- Opening Delimiter -

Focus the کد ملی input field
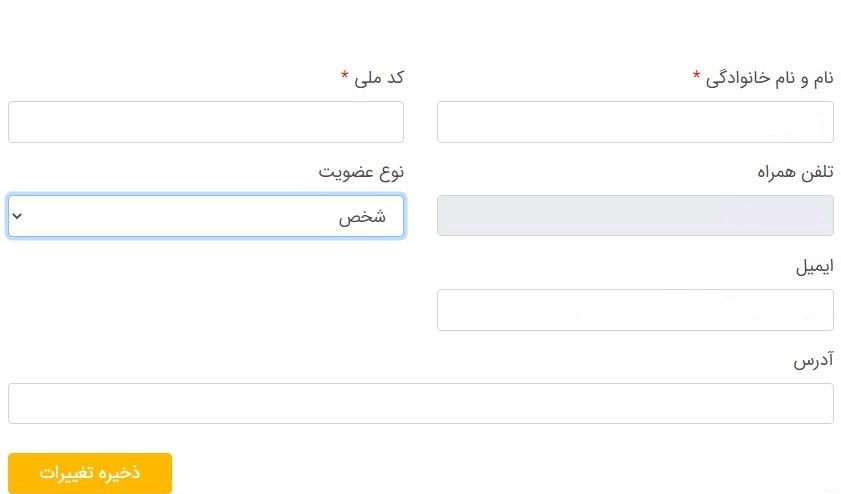 point(206,122)
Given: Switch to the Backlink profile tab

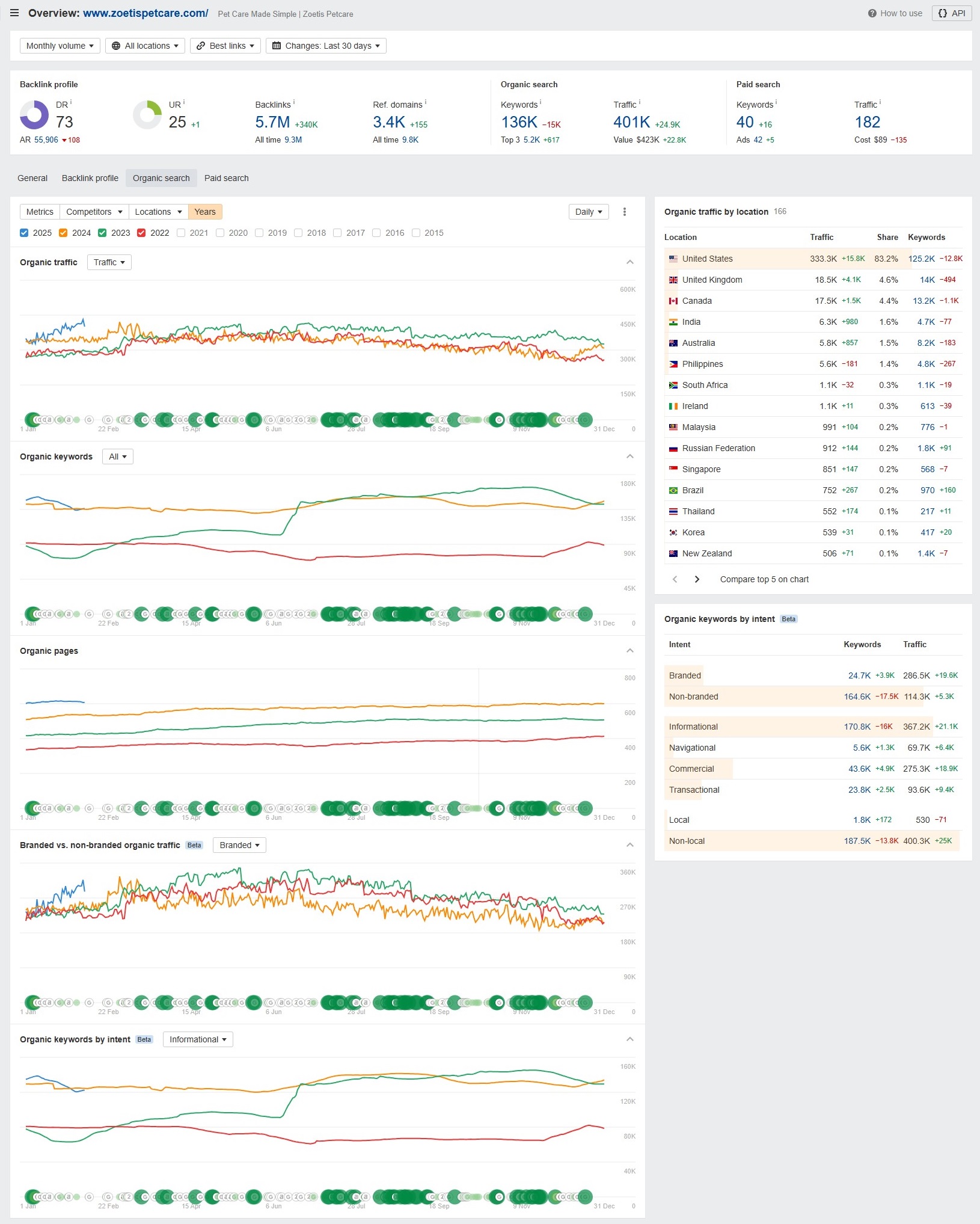Looking at the screenshot, I should click(90, 178).
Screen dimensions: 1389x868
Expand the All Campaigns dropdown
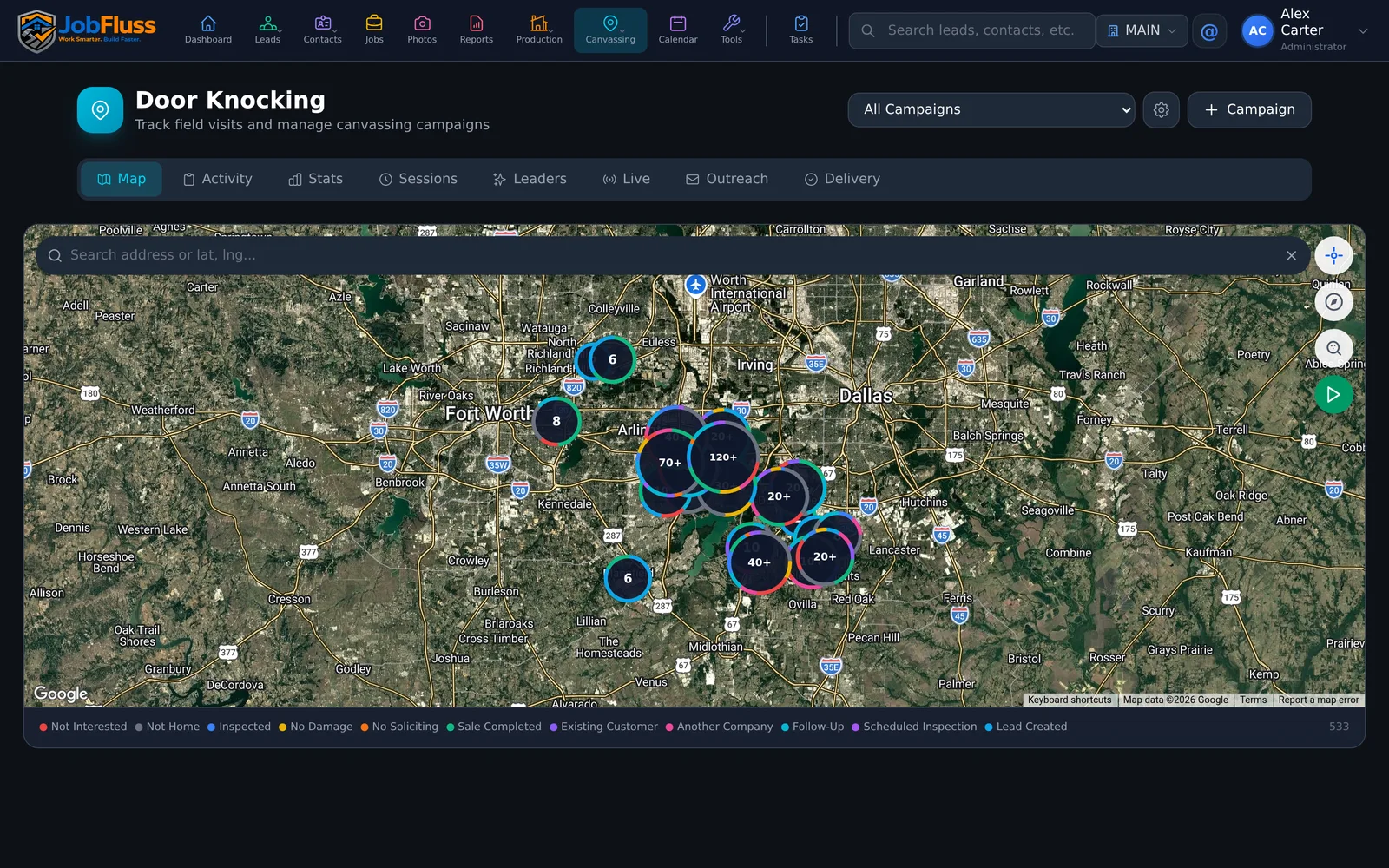pos(991,110)
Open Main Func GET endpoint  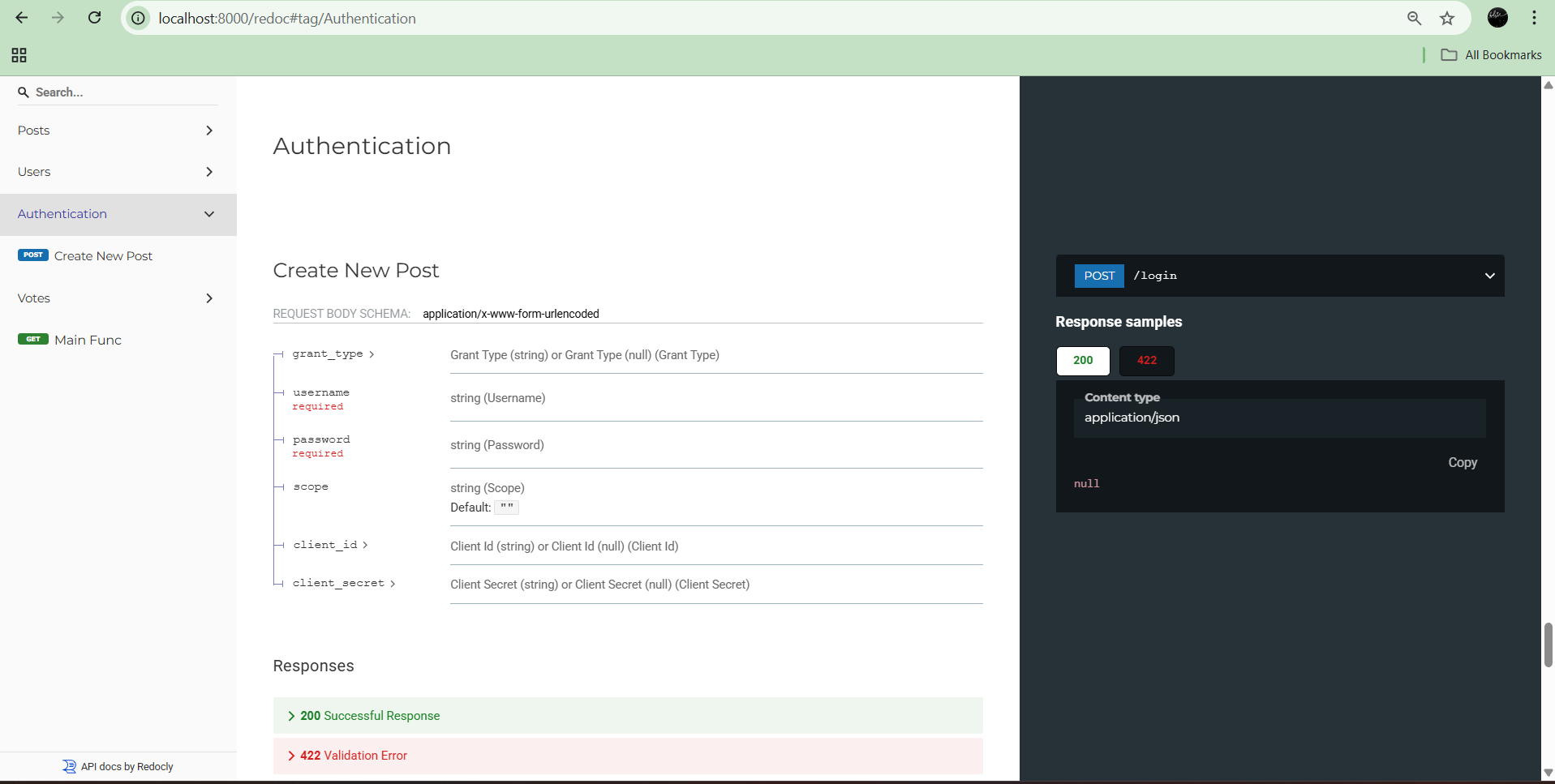tap(88, 341)

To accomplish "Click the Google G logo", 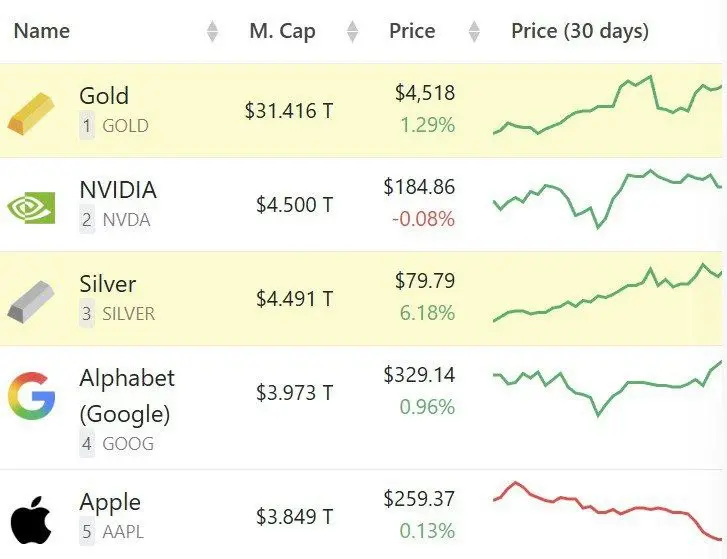I will pos(31,395).
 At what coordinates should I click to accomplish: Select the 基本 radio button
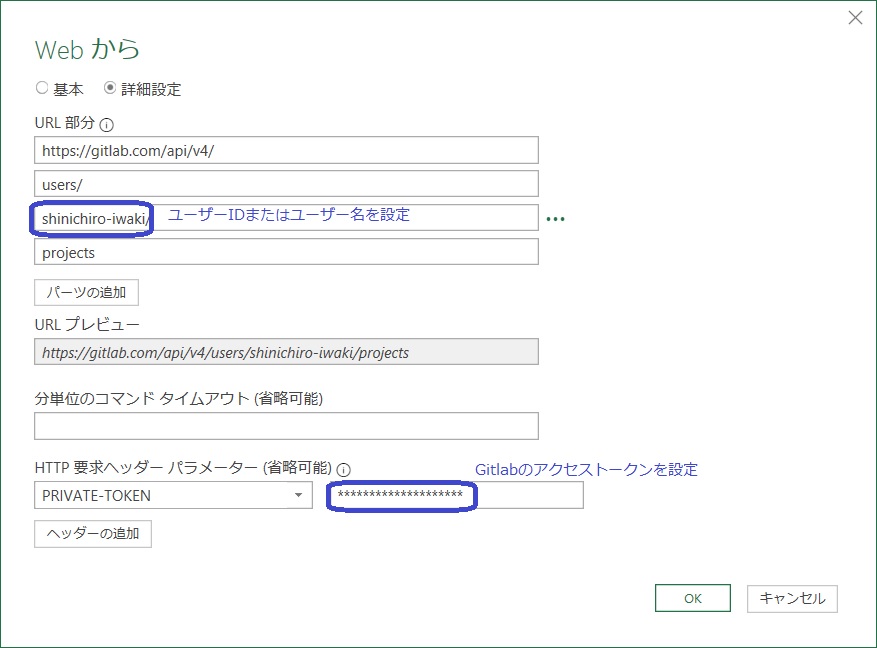tap(42, 88)
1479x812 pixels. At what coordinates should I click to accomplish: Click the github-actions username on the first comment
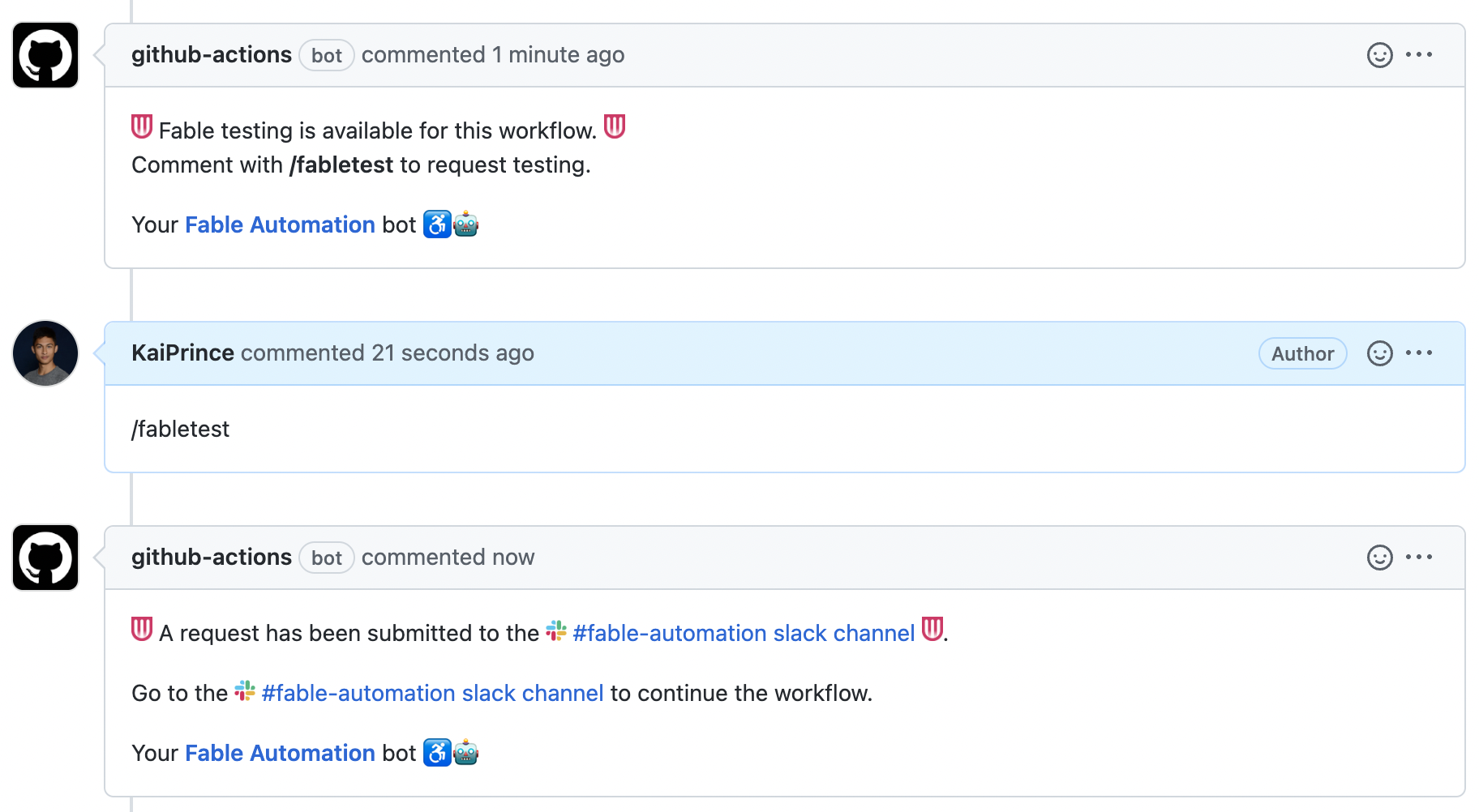[212, 54]
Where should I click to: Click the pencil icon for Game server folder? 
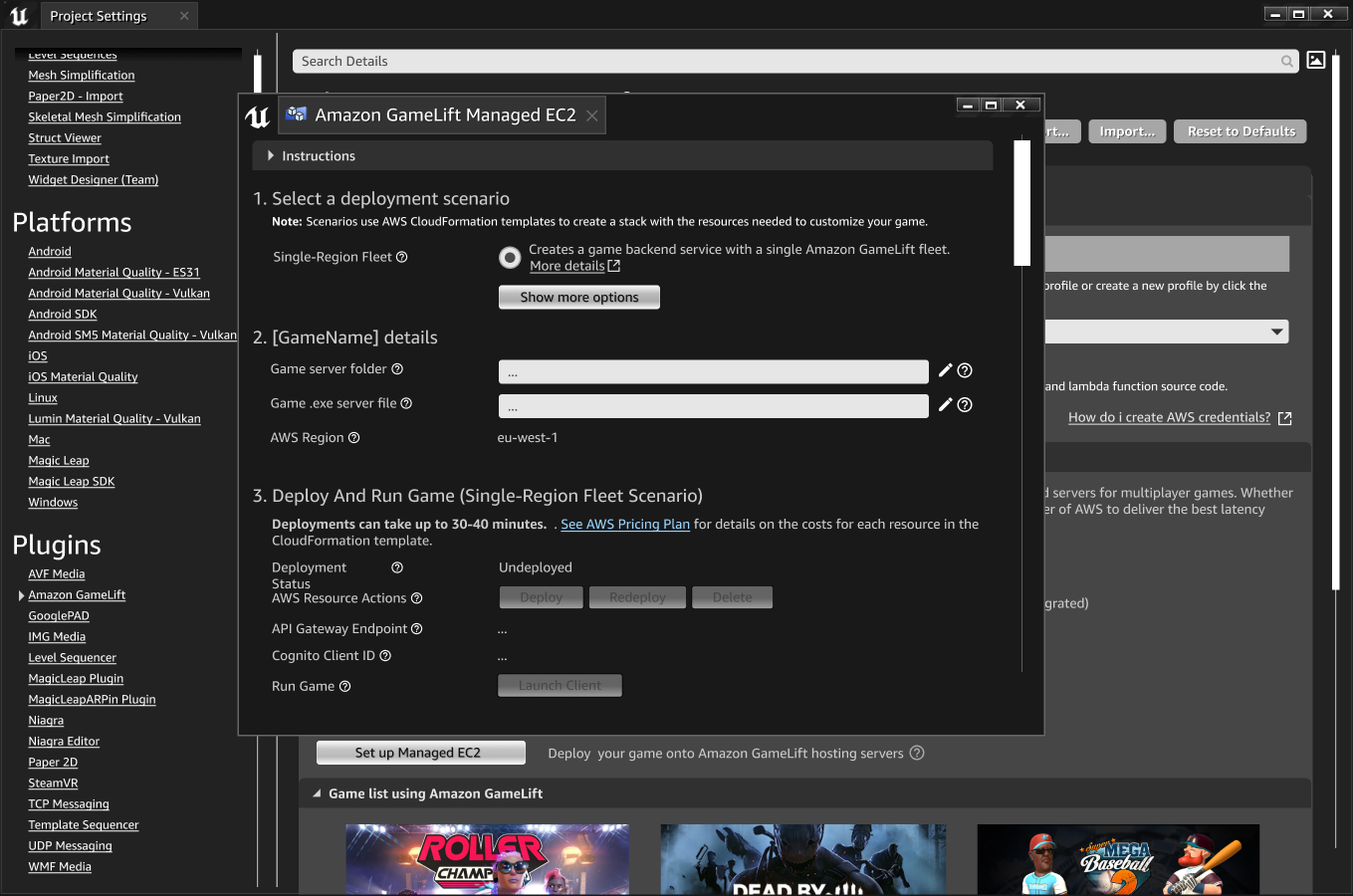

- Closing Delimiter -

- _PROBLEM TO SOLVE_
Skip all pictures. Copy exactly the lines from the one containing "1479x812 pixels. At" through the end of the records, both ends included.

- _WRITTEN REPLY_
1479x812 pixels. At what coordinates should I click to accomplish: Click the github-actions username on the first comment
[212, 54]
Where should I click to: Click the pencil icon for Game server folder? 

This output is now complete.